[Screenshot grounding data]
────────

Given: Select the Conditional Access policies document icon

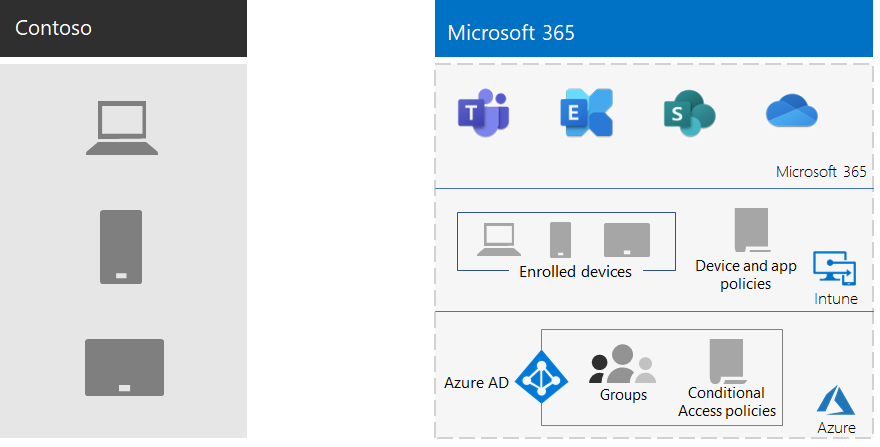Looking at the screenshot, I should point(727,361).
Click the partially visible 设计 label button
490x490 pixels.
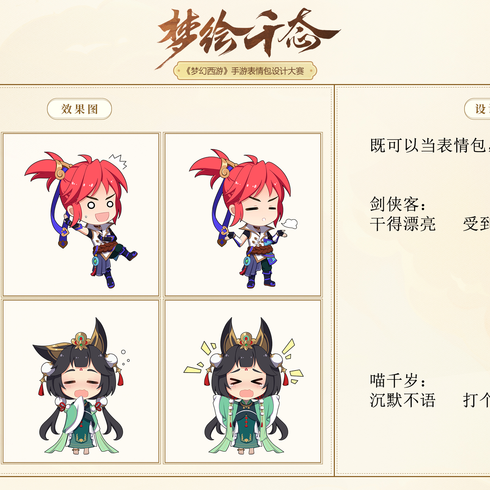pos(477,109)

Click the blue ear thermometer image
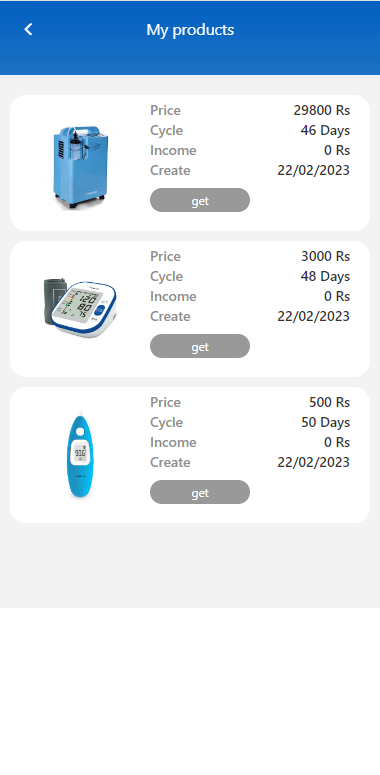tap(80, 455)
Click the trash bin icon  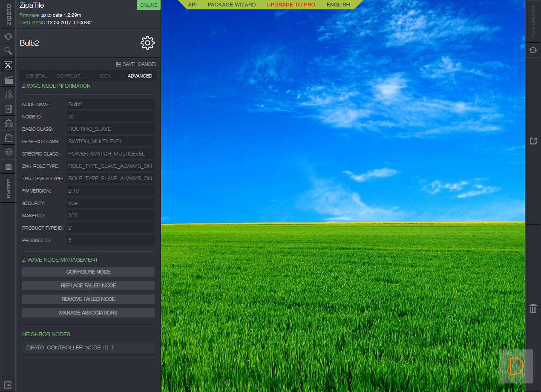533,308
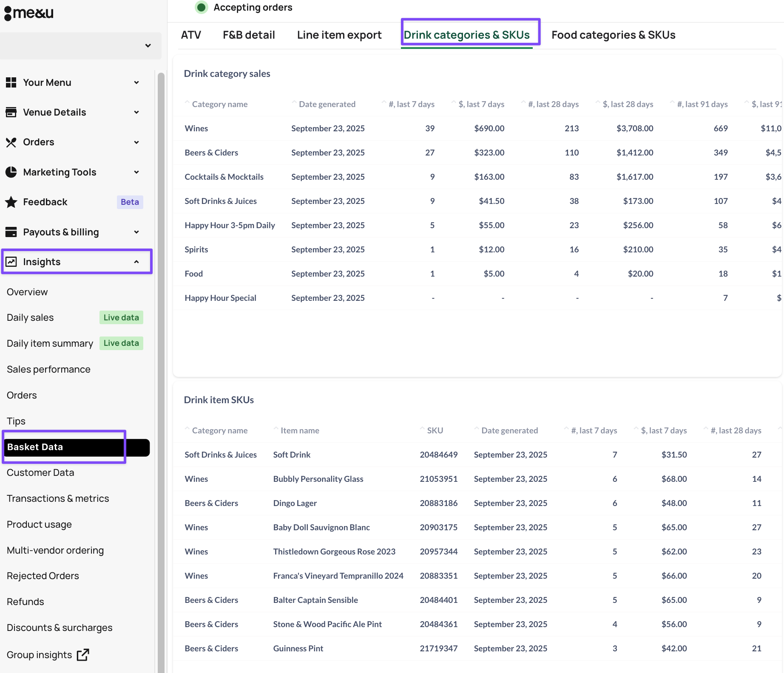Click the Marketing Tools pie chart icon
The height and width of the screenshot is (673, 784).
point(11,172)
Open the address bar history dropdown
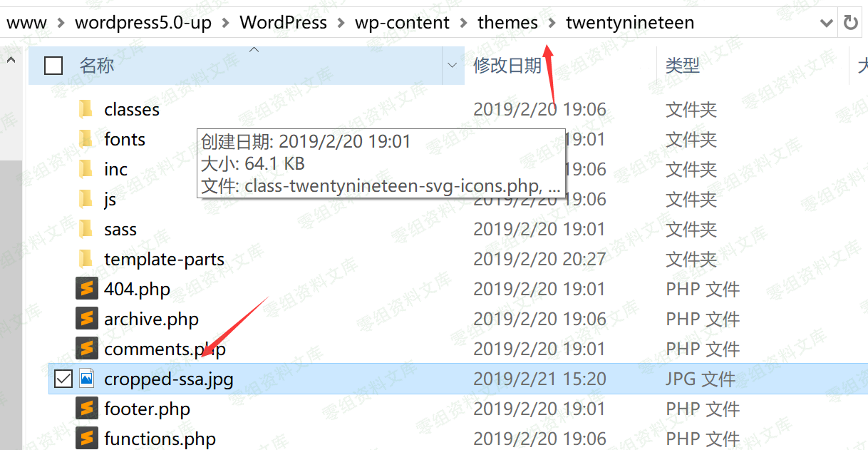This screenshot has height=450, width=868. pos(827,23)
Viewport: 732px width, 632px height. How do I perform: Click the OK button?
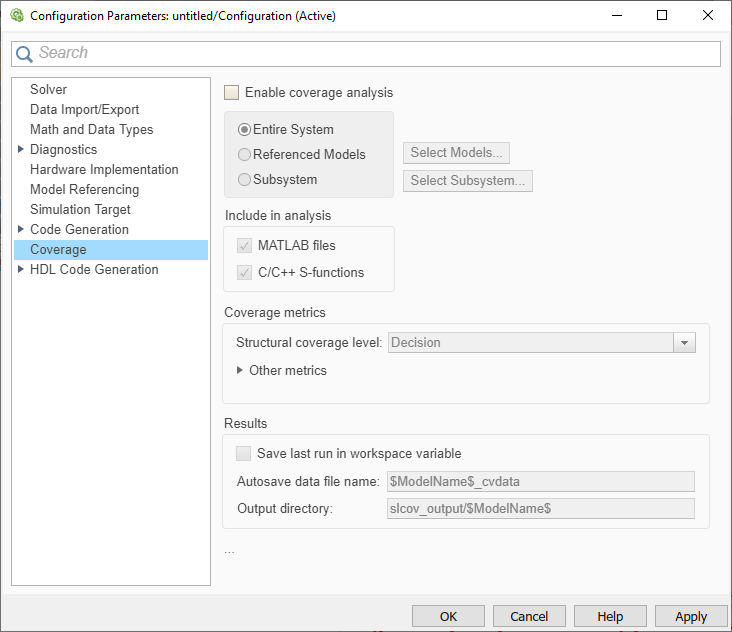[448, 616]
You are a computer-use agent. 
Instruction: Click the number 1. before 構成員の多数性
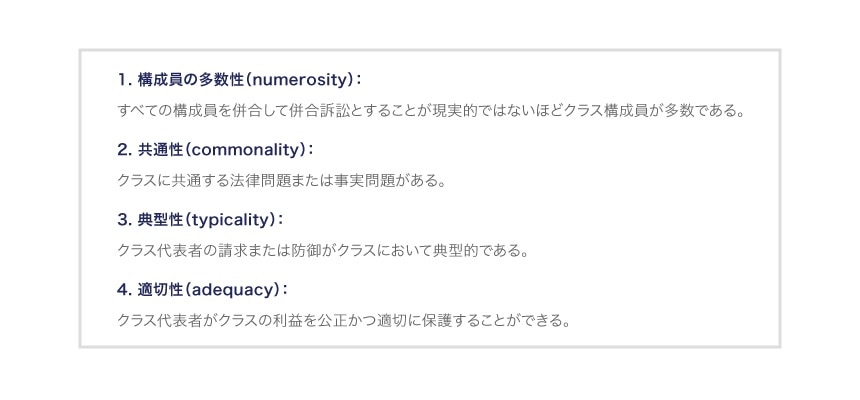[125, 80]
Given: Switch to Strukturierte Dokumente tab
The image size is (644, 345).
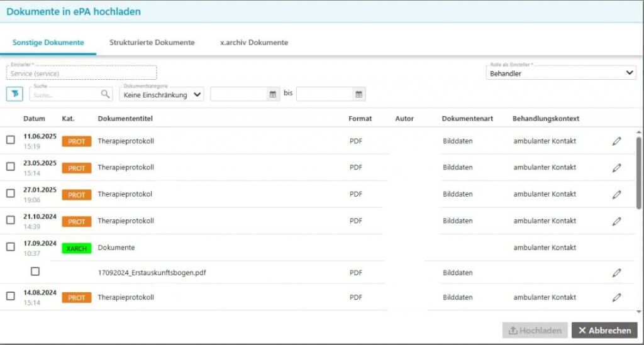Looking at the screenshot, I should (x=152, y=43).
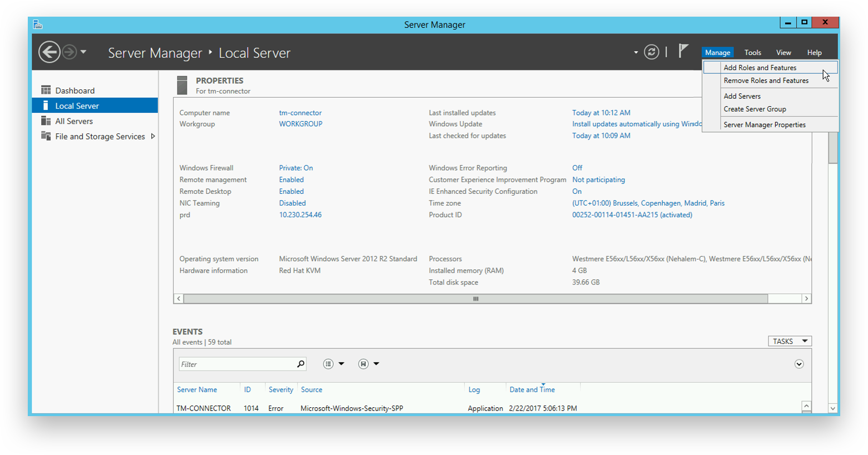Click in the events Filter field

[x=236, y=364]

────────

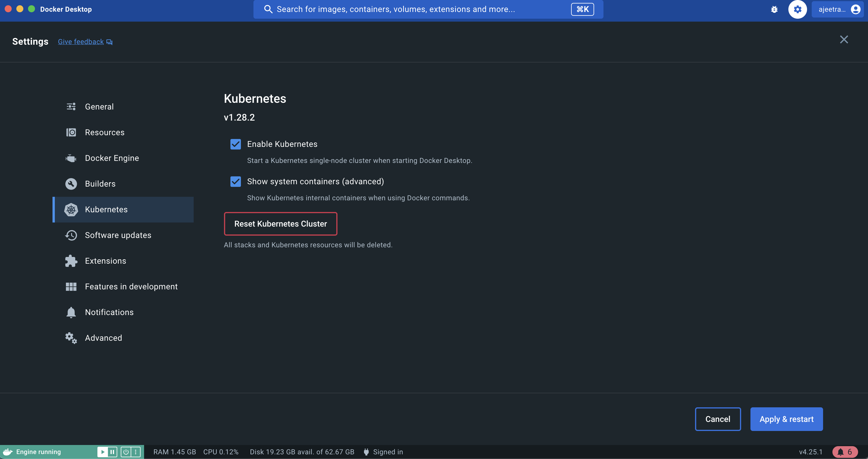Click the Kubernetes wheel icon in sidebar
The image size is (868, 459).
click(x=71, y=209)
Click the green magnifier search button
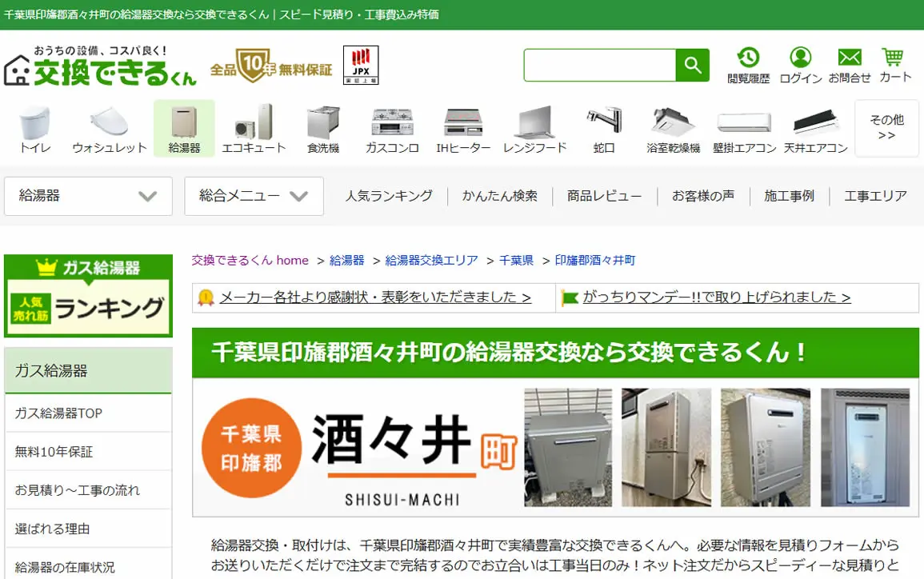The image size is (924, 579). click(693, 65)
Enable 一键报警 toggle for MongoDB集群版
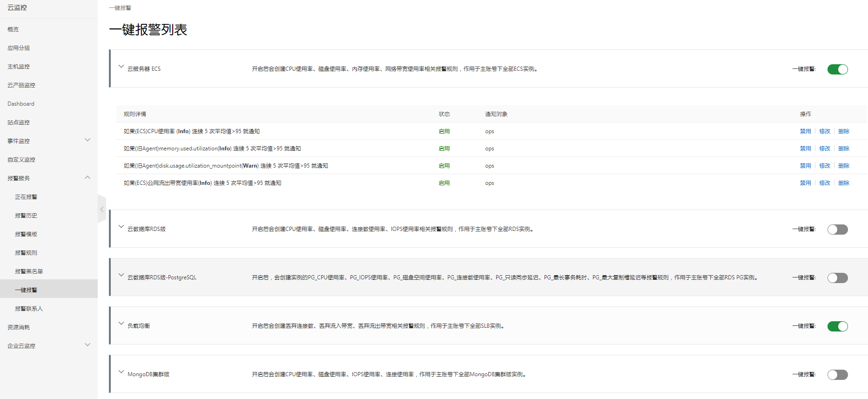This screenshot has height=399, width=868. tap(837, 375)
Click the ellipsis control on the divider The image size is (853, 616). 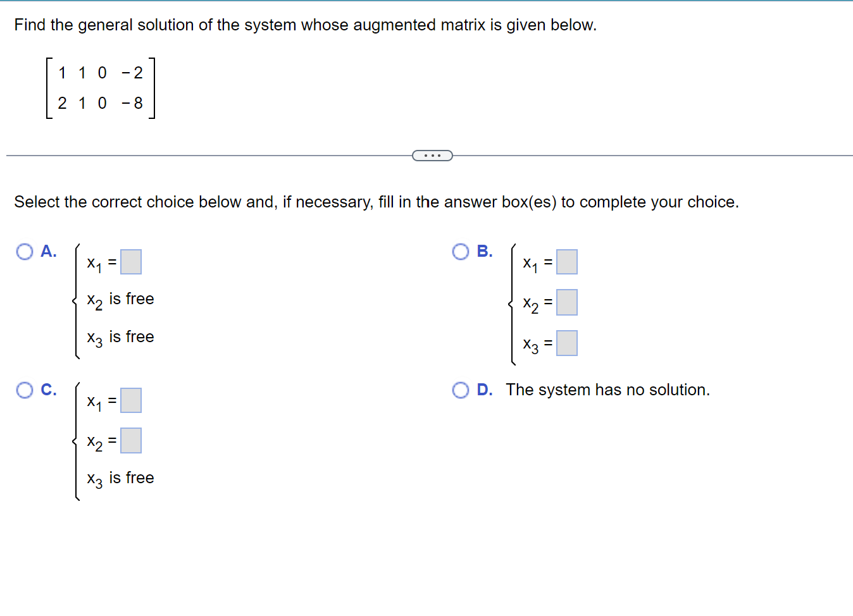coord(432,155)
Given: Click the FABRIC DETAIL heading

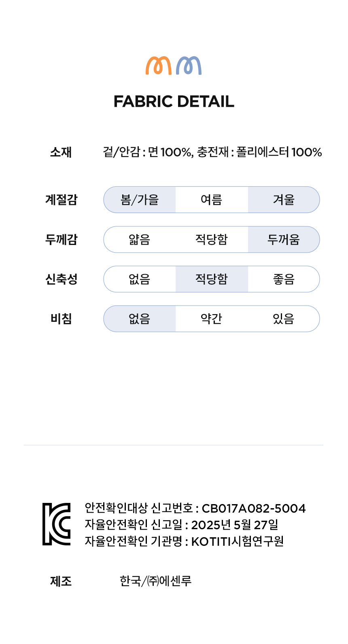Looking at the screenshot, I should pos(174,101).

────────

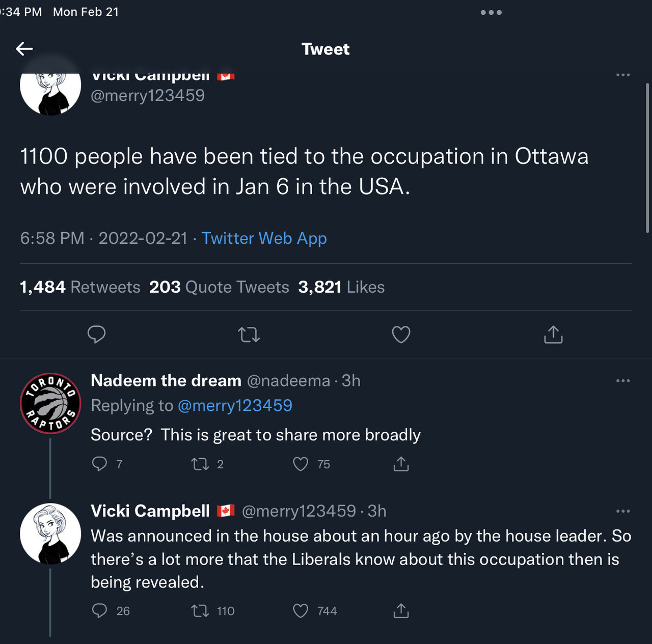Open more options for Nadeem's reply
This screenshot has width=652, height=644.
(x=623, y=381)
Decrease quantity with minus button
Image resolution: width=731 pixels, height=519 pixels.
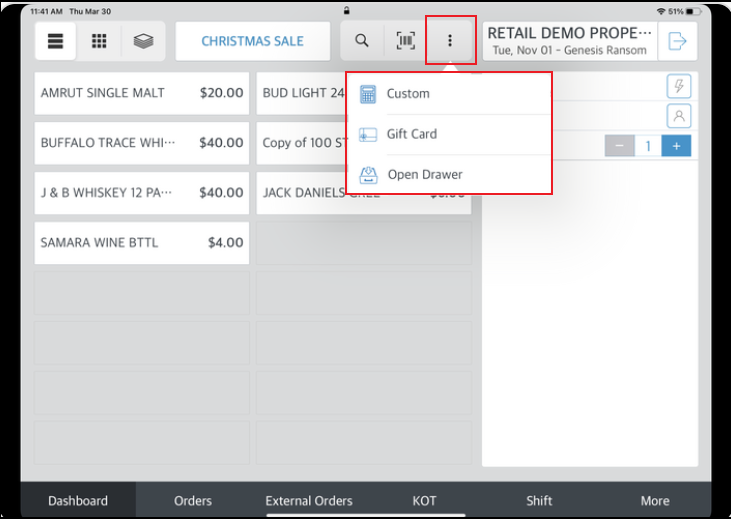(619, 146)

────────

Instructions for the task:
Among the entries above, copy exactly the stretch from the line holding "Viewport: 732px width, 632px" through the line holding "Given: Switch to Strukturierte Dokumente tab", leaving out any pictures.

Written reply:
Viewport: 732px width, 632px height. How do I perform: Click the OK button?
[448, 616]
You are a computer-use agent. 
Instruction: Click the number 1. before 構成員の多数性
[125, 80]
Given: Switch to Strukturierte Dokumente tab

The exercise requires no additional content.